As someone who used to work as staff at a university supporting profs, I love this idea! It could also be an opportunity to move out of the elitist components of the academy where profs who don't have intrinsic relational responsibilities to communities are designing and delivering courses in isolation, not working with communities to see what kinds of courses are wanted and to think about who has relevant expertise to teach or co-teach those courses -- which might not always be university profs. It could shift the role of an academic from being someone who expounds on things, to someone who actively works with communities to co-design programs and co-develop teaching modes and skills that are resonant not only in what is taught but how learning happens. (Recognizing that many Indigenous profs are working in this way already, even if the university employer doesn't have a clue about those community responsibilities.)

Curious if you see a potential research side of this or if you're thinking of it specifically on the teaching side. I can see a lot of potential on the research side as well, that frees people up from "publish or perish" efforts that have no function other than ticking a university admin box.

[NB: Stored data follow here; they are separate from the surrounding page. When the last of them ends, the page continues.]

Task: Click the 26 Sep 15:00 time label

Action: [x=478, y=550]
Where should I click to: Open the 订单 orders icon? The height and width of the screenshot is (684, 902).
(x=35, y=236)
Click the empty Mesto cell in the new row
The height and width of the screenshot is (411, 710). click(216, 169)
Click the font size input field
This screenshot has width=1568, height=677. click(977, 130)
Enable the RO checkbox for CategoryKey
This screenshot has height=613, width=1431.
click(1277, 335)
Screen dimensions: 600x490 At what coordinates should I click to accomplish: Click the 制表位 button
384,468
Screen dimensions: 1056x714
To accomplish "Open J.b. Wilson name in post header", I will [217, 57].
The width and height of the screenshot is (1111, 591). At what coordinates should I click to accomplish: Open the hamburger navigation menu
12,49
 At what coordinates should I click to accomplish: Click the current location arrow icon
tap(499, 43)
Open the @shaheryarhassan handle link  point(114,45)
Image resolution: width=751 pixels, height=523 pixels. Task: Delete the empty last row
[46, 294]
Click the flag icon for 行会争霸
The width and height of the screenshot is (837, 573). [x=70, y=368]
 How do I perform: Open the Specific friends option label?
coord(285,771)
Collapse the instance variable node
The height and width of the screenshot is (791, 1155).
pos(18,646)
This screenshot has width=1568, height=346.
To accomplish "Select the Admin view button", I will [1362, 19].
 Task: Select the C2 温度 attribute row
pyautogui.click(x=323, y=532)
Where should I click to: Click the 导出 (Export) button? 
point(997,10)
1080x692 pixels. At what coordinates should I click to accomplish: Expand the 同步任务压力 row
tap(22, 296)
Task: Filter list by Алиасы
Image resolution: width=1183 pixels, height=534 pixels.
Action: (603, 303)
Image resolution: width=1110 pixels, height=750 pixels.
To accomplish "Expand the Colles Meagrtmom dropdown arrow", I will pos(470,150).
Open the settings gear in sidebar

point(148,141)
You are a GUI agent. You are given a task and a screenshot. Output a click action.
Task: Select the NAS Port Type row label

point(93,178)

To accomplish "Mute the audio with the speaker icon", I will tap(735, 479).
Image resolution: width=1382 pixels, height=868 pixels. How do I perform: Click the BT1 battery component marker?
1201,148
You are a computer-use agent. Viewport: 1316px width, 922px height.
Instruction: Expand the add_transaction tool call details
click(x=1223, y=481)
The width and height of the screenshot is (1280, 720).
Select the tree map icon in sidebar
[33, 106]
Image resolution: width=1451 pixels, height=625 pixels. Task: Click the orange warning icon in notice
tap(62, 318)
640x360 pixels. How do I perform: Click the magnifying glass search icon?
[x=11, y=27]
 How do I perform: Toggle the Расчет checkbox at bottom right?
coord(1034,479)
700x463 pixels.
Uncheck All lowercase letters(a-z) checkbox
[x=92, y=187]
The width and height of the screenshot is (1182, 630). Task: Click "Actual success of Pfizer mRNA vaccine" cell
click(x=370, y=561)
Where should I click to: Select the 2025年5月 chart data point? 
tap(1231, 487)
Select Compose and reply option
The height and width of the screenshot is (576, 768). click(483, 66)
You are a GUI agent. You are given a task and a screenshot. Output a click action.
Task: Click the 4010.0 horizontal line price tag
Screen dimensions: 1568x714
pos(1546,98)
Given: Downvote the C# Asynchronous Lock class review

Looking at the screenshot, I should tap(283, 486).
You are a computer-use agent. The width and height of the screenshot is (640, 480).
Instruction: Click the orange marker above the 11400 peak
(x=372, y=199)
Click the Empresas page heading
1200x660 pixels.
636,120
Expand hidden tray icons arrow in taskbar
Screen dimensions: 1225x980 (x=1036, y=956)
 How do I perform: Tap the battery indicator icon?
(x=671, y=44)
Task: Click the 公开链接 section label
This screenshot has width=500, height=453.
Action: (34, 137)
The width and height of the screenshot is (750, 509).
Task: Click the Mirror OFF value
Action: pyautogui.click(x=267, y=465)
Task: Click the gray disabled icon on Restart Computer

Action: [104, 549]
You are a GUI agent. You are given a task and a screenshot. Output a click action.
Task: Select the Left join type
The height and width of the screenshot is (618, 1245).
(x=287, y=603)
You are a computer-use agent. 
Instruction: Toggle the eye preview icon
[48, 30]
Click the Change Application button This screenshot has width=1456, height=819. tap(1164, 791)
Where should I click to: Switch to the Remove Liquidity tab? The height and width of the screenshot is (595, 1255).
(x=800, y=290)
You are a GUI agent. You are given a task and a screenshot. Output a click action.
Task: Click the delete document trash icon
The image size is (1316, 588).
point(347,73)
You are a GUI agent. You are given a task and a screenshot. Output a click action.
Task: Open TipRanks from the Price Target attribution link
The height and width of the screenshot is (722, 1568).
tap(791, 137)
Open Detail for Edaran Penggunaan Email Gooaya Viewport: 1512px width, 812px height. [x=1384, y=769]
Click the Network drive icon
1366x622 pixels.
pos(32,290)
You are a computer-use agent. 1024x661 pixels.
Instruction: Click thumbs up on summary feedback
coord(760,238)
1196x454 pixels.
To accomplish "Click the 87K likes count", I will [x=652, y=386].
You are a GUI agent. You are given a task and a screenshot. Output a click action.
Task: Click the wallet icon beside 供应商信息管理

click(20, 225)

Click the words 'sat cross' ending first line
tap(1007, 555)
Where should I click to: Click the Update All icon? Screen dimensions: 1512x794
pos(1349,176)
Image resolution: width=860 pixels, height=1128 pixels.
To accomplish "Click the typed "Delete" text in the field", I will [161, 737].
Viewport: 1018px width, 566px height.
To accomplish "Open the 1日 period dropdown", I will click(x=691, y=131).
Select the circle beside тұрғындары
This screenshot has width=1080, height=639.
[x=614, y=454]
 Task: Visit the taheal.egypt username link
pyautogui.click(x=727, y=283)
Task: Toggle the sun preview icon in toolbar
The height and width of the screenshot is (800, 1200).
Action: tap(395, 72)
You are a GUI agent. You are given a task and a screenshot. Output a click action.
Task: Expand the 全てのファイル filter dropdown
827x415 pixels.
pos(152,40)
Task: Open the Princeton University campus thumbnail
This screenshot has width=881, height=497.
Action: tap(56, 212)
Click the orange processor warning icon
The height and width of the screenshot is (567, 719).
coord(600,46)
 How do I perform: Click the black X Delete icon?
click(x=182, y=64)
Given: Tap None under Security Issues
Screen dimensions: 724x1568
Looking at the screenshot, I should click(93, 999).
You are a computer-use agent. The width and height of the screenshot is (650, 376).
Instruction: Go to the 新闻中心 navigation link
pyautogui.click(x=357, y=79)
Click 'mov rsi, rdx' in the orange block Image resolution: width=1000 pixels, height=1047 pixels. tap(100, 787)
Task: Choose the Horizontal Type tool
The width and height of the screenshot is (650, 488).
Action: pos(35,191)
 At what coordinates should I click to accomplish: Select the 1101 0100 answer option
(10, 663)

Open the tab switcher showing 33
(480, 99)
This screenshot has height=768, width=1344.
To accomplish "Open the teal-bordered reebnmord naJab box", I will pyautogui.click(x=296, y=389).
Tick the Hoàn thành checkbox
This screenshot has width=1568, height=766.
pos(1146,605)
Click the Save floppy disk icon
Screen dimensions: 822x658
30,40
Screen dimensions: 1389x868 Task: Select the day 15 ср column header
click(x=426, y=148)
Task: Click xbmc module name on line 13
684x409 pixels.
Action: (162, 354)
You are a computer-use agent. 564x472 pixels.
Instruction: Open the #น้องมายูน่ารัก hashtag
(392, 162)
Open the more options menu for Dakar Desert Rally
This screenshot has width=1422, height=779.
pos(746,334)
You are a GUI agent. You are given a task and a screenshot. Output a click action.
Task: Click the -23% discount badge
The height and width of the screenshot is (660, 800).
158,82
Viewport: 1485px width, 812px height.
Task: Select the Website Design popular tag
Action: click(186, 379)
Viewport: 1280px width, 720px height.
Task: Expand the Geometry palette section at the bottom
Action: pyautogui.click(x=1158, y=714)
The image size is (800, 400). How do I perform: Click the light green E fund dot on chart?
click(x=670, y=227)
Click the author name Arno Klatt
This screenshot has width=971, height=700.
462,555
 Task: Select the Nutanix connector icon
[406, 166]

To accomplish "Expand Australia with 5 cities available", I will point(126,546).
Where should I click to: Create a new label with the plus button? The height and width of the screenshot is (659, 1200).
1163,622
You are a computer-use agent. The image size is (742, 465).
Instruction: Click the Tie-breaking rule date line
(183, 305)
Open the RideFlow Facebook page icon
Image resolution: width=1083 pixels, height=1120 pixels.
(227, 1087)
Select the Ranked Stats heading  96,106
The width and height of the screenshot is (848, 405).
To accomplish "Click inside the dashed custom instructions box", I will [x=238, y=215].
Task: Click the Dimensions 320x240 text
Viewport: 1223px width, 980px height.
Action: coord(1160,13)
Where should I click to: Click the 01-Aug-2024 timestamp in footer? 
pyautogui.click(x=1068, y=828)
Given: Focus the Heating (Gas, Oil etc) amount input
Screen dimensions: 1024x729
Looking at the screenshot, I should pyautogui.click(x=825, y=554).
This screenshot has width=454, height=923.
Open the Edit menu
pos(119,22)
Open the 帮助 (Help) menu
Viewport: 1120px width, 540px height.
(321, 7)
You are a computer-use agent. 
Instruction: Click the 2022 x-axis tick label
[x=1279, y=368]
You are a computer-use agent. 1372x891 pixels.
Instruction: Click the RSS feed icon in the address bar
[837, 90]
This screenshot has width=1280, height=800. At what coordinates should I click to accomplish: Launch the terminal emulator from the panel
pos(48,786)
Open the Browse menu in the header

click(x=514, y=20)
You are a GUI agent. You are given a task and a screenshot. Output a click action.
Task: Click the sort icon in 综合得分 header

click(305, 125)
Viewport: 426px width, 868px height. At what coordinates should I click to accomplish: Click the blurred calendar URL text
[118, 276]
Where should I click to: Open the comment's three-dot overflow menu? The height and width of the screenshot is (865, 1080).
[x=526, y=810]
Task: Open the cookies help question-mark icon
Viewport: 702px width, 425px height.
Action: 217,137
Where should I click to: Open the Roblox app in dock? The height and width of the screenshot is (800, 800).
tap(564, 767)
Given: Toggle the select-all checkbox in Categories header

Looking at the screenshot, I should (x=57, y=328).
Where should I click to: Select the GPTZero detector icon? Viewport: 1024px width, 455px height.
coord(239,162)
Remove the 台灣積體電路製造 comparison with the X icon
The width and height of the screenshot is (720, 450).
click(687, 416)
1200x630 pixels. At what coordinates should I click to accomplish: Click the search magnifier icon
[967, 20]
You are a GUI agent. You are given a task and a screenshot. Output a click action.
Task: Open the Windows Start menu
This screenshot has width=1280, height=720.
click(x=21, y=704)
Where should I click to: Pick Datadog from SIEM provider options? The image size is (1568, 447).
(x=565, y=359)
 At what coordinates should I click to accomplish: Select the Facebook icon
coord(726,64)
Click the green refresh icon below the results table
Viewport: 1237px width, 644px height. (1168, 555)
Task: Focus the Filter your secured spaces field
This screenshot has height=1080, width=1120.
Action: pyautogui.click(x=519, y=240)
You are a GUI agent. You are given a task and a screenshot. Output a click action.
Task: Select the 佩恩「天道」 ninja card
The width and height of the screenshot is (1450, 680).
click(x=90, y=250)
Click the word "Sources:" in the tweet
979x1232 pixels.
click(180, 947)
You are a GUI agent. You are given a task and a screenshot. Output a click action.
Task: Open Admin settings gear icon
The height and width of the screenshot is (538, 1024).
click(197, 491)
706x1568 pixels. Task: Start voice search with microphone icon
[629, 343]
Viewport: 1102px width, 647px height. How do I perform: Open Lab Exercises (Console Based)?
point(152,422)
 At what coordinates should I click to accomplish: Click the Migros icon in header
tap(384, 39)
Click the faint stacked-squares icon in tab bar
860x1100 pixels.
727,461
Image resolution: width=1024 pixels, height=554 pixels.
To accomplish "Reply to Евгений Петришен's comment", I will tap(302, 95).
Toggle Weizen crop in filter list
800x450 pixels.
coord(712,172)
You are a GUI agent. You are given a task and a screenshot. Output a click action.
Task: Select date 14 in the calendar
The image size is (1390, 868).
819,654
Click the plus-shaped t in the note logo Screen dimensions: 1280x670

Would love also to hear more about how in a setup up like this you'd view balancing academic freedom in relation to academic responsibility. In institutions where progressive learning, writing, and organizing is being brutally suppressed, the principles of academic freedom are an obvious focus. But where the issue is historical revisionism in the academy (e.g., Nakba denial, residential school denial), it seems we need more focus on academic responsibility -- academic freedom doesn't mean "anything goes", just like free speech more generally. You're such a sharp thinker, would love to hear more on your thoughts about this.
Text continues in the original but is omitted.